> _WHAT THE TASK REQUIRES_
Reproduce the lines starting with the line that contains "For every named" and going on through the line that contains "Rio de Janeiro (277, 2336)", replacing "target" with "place" and leaving everything else unchanged. Give only those lines.

> _RECORD LIST_
# # # # #

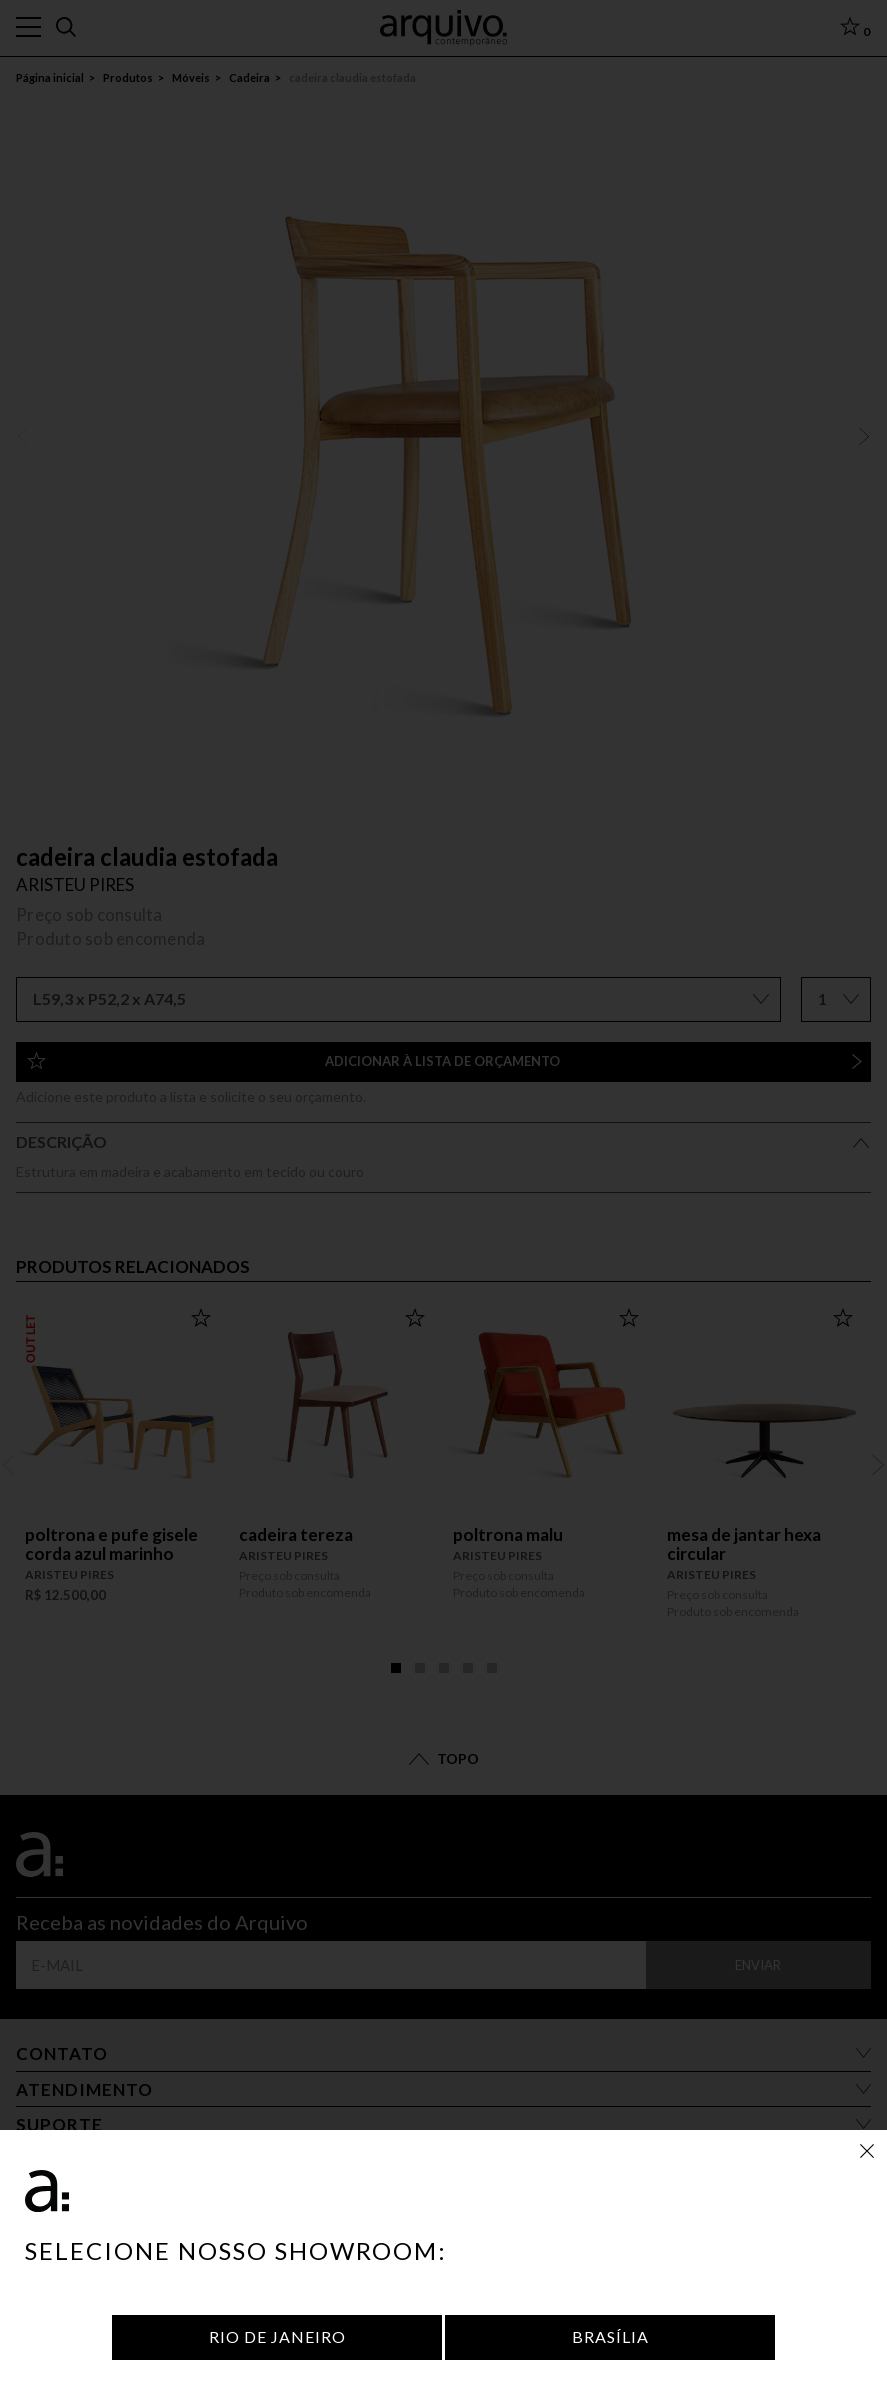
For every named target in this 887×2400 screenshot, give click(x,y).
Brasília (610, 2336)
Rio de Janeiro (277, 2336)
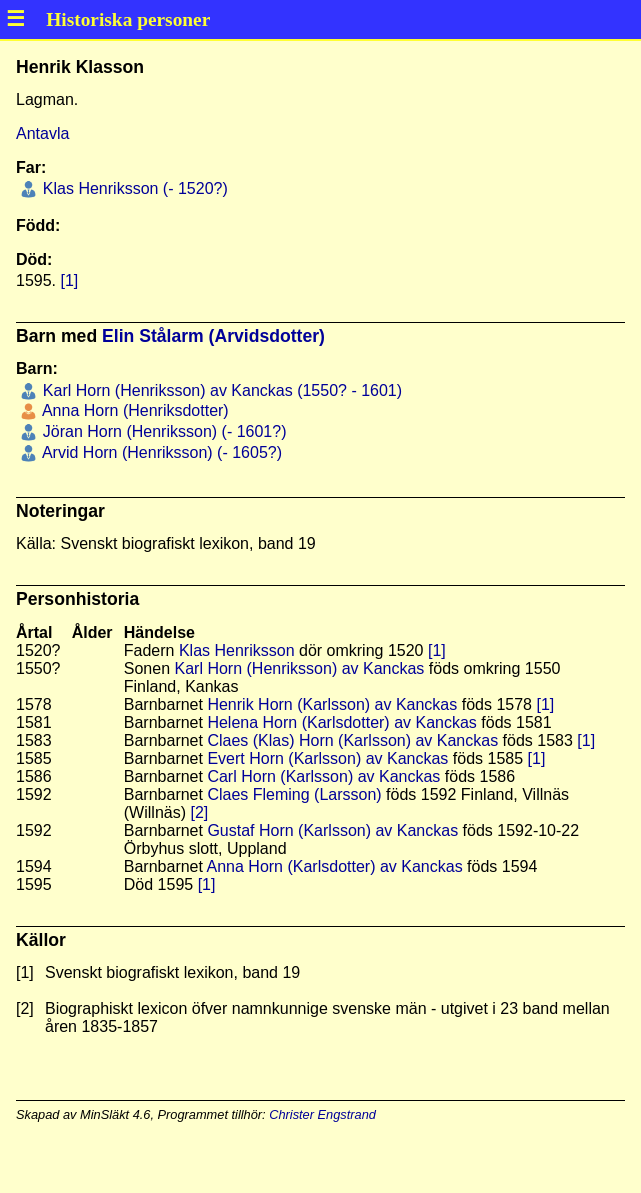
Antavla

# # # # #

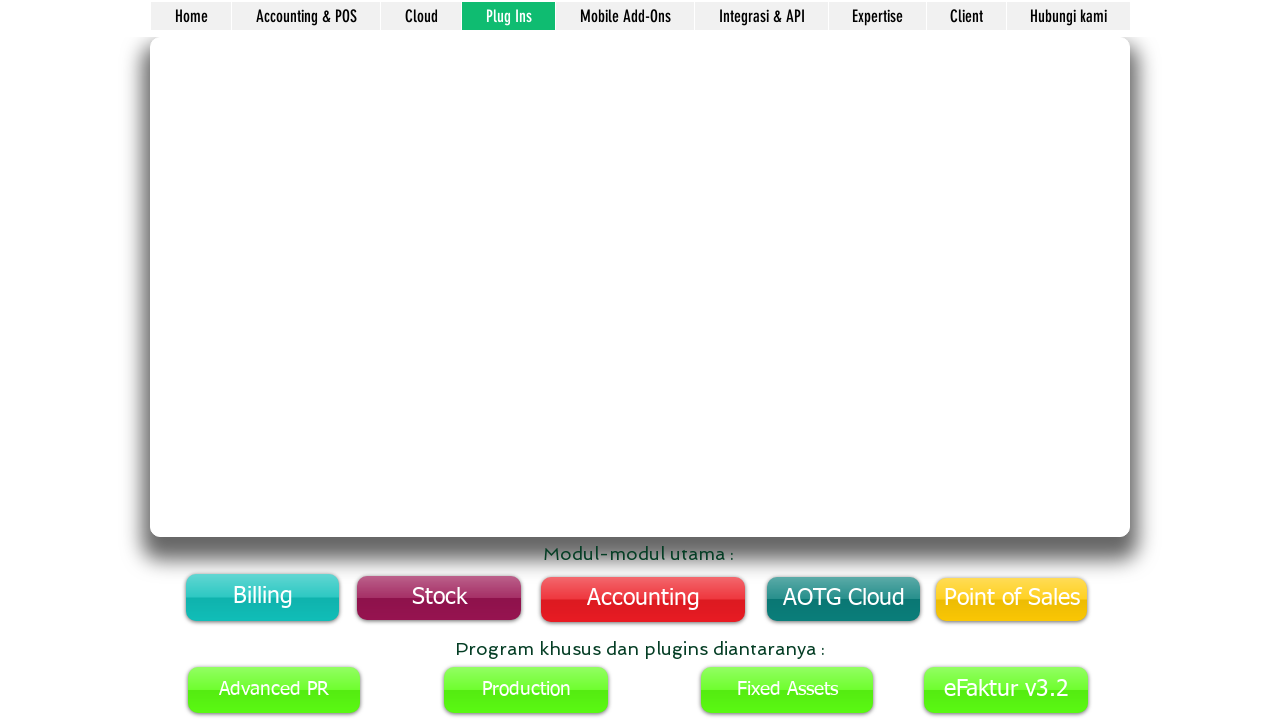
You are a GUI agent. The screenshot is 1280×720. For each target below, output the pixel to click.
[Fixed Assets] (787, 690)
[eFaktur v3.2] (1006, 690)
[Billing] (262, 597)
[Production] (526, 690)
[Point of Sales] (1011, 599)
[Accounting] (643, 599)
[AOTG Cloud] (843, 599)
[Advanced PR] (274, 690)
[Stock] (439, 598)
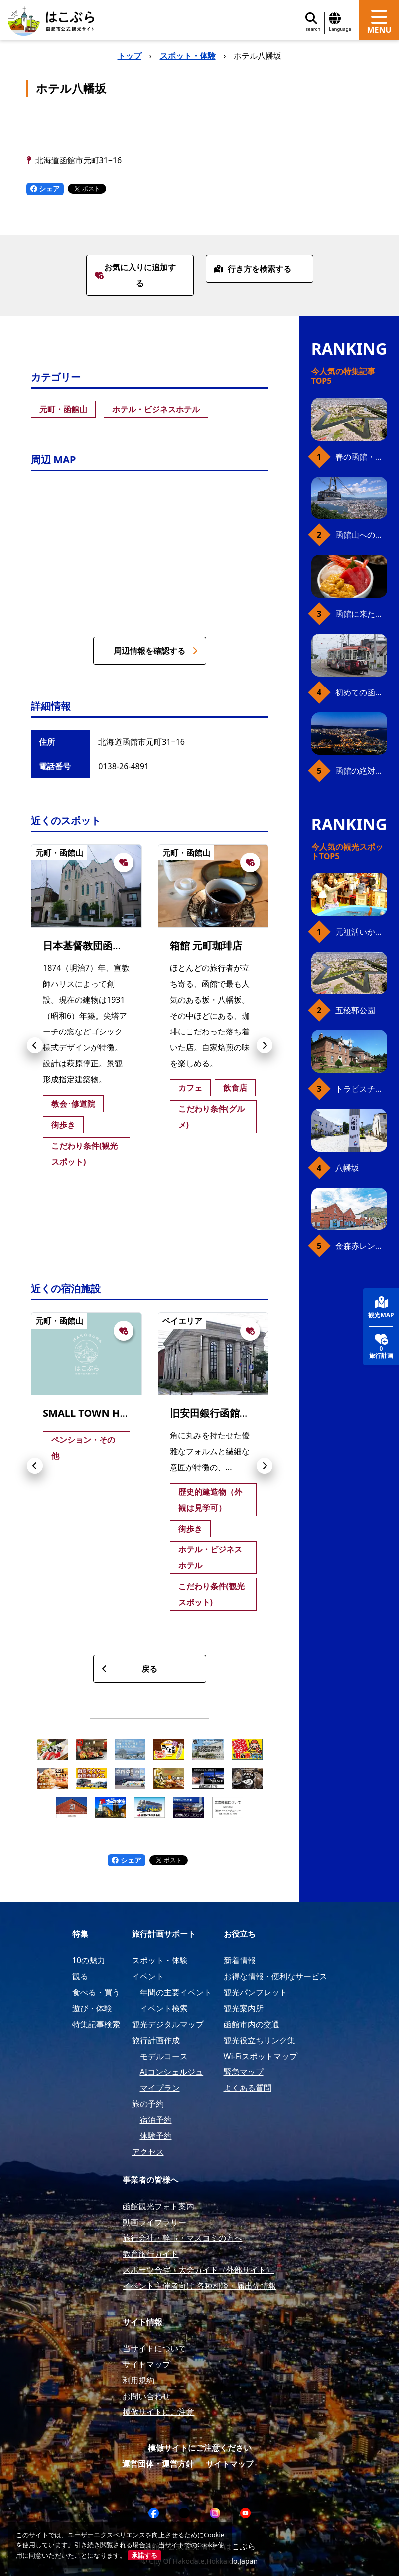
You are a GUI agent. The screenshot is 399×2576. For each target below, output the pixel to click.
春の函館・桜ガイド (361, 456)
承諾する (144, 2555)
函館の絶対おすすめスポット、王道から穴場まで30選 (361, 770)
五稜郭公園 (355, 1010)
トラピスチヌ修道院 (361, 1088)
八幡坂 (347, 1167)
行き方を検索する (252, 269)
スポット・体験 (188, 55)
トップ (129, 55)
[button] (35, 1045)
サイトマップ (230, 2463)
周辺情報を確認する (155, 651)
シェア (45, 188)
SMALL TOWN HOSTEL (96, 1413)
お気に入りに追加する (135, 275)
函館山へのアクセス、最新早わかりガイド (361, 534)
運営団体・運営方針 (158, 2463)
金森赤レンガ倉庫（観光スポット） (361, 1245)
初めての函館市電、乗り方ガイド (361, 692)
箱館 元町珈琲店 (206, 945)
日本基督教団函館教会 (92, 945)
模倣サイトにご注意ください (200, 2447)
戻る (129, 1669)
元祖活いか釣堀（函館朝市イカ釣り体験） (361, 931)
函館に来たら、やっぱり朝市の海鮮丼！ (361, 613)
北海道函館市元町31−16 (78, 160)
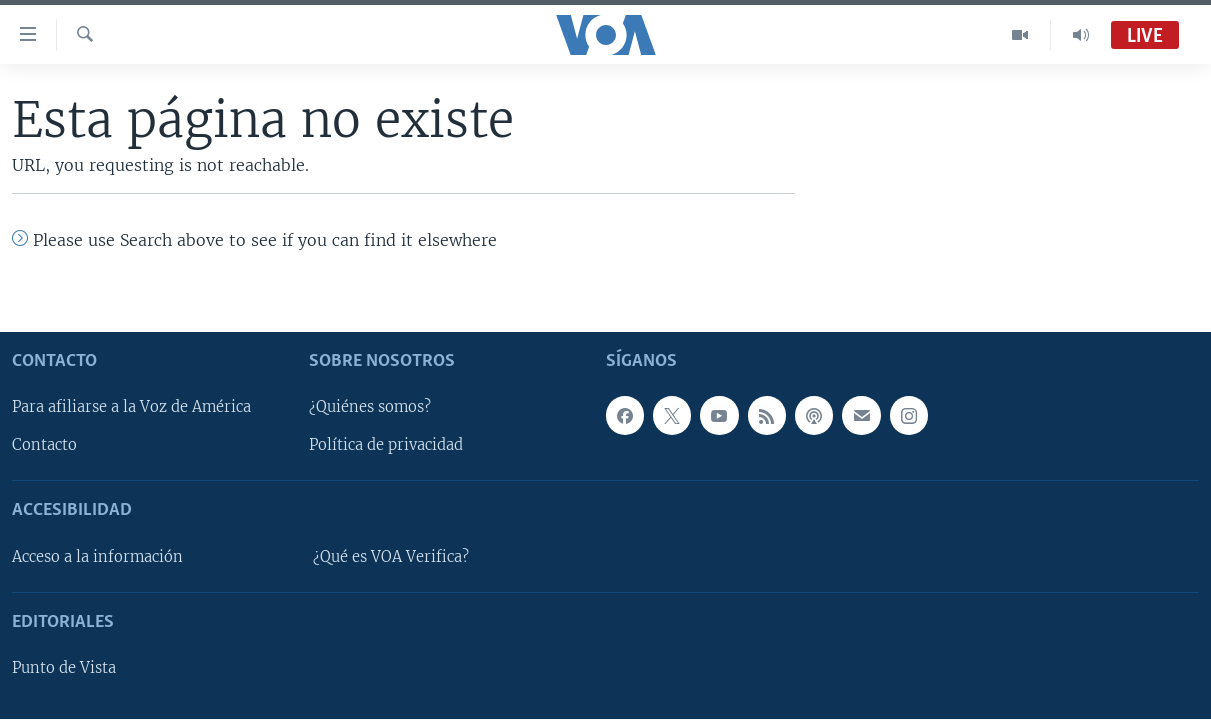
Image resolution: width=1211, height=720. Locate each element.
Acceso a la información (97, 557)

# # # # #

> _TASK OUTPUT_
For every named place in this 887×2400 screenshot, give click(x,y).
Brasília (610, 2336)
Rio de Janeiro (277, 2336)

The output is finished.